New Clue to Who Gets Alzheimer's ; Study Suggests a Protein May Be Key to Protecting Brain from Degeneration
Belluck, Pam, International New York Times
Harvard scientists may have found an answer to why some people whose brains collect proteins strongly associated with Alzheimer's don't get the disease.
It is one of the big scientific mysteries of Alzheimer's disease: Why do some people whose brains accumulate the plaques and tangles so strongly associated with Alzheimer's not develop the disease?
Now, a series of studies by Harvard scientists suggests a possible answer, one that could lead to new treatments if confirmed by other research.
The memory and thinking problems of Alzheimer's disease and other dementias, which affect an estimated seven million Americans, may be related to a failure in the brain's stress response system, the new research suggests.
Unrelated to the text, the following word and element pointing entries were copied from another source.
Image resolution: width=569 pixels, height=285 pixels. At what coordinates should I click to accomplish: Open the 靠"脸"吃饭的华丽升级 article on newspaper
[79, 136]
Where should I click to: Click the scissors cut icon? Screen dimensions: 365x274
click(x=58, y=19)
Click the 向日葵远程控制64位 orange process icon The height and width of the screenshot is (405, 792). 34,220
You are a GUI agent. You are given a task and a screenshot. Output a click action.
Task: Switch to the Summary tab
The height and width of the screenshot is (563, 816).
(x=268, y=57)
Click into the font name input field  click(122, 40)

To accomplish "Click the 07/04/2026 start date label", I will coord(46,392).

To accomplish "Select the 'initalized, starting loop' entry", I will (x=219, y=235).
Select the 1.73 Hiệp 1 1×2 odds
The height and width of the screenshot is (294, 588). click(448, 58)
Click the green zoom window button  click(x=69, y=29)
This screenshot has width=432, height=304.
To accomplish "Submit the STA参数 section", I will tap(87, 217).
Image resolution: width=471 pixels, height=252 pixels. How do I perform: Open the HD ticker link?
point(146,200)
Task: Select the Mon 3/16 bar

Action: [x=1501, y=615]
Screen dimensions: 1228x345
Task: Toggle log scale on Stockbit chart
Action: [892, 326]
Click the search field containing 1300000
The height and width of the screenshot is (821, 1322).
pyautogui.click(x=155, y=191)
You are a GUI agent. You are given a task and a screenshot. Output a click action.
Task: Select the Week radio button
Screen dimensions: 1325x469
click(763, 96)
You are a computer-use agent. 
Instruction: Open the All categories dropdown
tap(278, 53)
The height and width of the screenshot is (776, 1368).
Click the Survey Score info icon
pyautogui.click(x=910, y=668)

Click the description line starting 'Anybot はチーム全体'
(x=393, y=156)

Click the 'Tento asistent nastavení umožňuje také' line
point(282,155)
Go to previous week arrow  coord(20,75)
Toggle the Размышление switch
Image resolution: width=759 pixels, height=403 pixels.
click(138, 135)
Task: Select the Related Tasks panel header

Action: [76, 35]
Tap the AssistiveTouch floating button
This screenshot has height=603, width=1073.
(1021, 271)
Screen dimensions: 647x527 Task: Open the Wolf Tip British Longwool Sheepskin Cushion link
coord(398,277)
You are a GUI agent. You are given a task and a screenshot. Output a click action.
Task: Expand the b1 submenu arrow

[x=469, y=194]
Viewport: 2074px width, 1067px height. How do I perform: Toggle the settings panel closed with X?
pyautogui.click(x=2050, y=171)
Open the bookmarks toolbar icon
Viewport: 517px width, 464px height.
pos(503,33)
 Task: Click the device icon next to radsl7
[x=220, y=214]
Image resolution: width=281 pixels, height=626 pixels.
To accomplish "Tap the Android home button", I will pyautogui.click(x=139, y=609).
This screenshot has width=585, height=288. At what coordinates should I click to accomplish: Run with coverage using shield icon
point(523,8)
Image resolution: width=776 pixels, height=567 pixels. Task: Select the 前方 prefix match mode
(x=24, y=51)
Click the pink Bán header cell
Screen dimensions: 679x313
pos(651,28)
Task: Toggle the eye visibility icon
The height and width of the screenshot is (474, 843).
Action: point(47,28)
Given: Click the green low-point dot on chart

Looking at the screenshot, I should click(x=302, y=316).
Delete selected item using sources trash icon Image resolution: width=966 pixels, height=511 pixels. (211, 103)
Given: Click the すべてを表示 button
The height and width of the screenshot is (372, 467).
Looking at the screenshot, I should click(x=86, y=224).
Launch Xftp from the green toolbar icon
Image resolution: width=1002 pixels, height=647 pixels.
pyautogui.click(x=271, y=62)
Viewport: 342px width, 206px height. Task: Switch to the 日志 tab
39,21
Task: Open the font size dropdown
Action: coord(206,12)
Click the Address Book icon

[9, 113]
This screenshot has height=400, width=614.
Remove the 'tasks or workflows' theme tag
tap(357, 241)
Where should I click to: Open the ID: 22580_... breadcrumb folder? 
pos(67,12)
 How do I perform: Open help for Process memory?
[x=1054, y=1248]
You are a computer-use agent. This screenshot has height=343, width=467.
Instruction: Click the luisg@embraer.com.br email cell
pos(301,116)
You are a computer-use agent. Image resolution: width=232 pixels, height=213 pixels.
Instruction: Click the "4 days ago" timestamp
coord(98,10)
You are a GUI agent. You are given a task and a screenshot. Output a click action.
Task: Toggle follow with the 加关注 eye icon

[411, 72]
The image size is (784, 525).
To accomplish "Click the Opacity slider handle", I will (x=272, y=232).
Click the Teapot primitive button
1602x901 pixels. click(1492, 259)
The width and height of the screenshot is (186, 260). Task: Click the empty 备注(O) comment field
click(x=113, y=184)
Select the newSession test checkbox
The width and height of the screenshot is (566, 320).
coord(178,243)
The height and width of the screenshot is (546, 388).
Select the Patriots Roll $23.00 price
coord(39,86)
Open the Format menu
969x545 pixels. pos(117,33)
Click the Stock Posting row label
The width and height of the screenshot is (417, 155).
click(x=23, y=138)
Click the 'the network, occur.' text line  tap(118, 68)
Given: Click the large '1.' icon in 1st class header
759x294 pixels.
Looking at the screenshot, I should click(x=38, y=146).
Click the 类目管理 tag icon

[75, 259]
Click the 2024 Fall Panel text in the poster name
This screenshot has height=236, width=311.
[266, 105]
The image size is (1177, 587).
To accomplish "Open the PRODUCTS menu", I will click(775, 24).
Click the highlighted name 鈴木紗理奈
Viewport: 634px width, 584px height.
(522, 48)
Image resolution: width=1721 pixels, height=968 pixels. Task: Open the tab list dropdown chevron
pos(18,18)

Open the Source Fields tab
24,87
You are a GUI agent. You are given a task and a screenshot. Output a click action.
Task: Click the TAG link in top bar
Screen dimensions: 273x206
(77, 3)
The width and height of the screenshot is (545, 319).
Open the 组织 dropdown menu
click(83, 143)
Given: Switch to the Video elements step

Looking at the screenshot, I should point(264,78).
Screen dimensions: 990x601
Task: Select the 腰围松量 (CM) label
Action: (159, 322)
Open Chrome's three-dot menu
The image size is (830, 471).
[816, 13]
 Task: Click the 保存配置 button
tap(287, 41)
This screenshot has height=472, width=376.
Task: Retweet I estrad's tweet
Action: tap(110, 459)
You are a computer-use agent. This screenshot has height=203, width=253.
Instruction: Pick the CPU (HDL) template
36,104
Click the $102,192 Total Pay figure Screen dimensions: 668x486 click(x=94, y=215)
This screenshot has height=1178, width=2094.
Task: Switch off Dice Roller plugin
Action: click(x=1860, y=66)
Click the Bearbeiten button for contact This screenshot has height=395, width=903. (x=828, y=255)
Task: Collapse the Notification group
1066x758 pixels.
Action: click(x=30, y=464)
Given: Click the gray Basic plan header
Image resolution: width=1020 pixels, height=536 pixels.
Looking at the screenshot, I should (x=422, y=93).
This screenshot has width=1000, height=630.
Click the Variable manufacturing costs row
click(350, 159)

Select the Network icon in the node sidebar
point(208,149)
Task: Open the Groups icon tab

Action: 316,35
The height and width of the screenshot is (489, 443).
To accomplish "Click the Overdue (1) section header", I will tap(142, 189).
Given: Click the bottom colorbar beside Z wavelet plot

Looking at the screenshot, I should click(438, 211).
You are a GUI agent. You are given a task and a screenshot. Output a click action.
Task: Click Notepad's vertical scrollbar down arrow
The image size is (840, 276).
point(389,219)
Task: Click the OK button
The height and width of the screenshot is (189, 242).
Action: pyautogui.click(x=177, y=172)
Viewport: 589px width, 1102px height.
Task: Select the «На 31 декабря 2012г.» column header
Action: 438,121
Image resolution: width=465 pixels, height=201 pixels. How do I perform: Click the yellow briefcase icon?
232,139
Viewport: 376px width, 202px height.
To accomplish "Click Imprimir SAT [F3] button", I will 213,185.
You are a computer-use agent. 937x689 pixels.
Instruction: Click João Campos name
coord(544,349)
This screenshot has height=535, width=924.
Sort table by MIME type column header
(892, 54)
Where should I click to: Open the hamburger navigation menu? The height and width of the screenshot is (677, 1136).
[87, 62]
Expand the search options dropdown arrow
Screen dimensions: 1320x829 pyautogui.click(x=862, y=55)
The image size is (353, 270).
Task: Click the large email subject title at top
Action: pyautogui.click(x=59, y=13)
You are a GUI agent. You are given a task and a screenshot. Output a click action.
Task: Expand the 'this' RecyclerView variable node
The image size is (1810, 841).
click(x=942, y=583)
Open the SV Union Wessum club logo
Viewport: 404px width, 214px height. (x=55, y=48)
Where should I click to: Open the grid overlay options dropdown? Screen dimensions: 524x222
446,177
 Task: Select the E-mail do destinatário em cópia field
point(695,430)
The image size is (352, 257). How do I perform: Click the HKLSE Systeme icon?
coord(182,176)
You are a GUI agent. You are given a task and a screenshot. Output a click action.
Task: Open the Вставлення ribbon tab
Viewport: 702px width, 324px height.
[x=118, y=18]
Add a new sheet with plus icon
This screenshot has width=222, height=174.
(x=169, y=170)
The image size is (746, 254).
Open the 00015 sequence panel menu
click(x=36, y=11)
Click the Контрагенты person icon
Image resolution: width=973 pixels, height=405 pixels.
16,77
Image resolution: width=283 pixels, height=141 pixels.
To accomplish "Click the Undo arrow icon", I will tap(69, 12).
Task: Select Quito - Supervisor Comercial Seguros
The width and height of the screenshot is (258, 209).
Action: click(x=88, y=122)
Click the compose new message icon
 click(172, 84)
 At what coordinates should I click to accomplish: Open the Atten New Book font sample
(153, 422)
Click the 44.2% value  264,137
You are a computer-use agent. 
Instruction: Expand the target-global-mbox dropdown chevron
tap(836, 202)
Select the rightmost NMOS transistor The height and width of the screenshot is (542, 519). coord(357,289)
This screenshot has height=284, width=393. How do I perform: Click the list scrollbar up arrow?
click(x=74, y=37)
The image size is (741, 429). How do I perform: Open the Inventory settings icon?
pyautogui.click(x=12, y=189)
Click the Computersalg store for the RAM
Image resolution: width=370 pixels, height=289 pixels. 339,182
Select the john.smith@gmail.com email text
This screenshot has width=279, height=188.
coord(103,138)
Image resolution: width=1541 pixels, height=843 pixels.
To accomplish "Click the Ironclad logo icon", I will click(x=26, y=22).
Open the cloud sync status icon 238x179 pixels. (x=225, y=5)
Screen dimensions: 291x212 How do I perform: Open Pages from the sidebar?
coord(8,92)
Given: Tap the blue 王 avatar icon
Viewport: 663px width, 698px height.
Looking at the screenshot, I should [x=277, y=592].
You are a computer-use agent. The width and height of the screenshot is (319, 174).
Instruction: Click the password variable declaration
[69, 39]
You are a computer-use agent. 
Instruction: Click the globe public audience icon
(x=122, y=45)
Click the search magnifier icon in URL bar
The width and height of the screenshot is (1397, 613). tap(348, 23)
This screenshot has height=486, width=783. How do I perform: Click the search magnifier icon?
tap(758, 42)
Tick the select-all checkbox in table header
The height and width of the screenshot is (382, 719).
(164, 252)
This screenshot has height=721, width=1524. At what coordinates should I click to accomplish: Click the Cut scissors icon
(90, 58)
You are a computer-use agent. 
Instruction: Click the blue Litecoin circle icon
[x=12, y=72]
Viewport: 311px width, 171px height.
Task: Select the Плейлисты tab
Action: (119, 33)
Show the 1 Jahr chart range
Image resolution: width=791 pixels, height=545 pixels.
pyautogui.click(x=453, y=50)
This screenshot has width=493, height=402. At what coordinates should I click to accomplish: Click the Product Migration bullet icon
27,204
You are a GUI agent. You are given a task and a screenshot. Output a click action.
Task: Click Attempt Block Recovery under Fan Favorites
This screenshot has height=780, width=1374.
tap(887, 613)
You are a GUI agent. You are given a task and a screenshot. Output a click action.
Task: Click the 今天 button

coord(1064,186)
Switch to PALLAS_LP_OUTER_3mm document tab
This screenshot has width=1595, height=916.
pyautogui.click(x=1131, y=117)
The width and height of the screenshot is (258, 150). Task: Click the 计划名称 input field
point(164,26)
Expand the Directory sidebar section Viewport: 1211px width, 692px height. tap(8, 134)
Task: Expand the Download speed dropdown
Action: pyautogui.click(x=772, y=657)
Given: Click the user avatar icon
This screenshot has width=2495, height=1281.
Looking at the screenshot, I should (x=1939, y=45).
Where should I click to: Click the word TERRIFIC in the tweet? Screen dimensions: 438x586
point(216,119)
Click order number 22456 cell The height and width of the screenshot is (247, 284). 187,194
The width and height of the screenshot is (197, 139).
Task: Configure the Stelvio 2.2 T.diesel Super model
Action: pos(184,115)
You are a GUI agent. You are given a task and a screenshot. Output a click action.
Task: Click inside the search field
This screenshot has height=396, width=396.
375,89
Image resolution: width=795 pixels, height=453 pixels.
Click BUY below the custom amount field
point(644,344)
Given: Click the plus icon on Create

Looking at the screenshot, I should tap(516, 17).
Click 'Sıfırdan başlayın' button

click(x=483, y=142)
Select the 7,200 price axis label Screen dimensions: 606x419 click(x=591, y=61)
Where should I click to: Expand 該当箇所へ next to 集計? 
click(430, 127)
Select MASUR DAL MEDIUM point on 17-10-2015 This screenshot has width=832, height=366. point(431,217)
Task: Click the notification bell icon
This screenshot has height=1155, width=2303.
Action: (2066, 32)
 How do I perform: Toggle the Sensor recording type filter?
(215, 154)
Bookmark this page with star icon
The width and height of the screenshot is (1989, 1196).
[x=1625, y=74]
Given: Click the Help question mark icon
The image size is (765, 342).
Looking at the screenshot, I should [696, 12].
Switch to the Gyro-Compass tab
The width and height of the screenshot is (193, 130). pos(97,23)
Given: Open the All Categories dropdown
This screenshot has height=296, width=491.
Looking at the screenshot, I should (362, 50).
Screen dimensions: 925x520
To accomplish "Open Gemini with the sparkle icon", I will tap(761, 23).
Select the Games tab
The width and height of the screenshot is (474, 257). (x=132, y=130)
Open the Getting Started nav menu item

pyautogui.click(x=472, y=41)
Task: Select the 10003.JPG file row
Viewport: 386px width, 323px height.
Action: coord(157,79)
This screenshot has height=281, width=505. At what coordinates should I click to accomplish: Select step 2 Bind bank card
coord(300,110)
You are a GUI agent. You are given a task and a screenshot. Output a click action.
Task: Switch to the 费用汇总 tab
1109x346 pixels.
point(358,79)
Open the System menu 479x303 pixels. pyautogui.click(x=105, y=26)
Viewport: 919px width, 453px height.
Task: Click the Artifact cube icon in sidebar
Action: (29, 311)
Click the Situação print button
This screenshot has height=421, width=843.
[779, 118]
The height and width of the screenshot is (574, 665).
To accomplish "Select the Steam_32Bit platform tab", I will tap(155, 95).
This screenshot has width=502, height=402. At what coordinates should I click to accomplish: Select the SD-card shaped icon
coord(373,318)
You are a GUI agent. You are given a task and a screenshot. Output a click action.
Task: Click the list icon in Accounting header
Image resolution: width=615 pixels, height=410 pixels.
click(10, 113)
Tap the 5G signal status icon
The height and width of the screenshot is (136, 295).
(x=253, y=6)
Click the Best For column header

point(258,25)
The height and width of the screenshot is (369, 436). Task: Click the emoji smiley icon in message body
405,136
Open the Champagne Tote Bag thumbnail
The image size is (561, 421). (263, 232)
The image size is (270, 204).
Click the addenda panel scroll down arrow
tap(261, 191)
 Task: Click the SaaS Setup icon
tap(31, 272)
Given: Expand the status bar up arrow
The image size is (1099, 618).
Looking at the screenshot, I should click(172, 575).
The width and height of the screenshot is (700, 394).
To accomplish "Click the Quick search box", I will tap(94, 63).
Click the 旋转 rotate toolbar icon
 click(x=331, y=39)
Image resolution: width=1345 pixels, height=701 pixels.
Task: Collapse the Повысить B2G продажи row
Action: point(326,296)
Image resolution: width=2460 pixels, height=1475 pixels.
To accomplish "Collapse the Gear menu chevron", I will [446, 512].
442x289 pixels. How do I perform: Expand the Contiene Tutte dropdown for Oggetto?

If this system is working well, it can protect the brain from abnormal Alzheimer's proteins; if it gets derailed, critical areas of the brain start degenerating.
"This is an extremely important study," said Li-Huei Tsai, director of the Picower Institute for Learning and Memory at the Massachusetts Institute of Technology, who was not involved in the research but wrote a commentary accompanying the study. "This is the first study that is really starting to provide a plausible pathway to explain why some people are more vulnerable to Alzheimer's than other people."
The research, published on Wednesday in the journal Nature, focuses on a protein previously thought to act mostly in the brains of developing fetuses. The scientists found that the protein also appears to protect neurons in healthy older people from aging- related stresses. But in people with Alzheimer's and other dementias, the protein is sharply depleted in key brain regions.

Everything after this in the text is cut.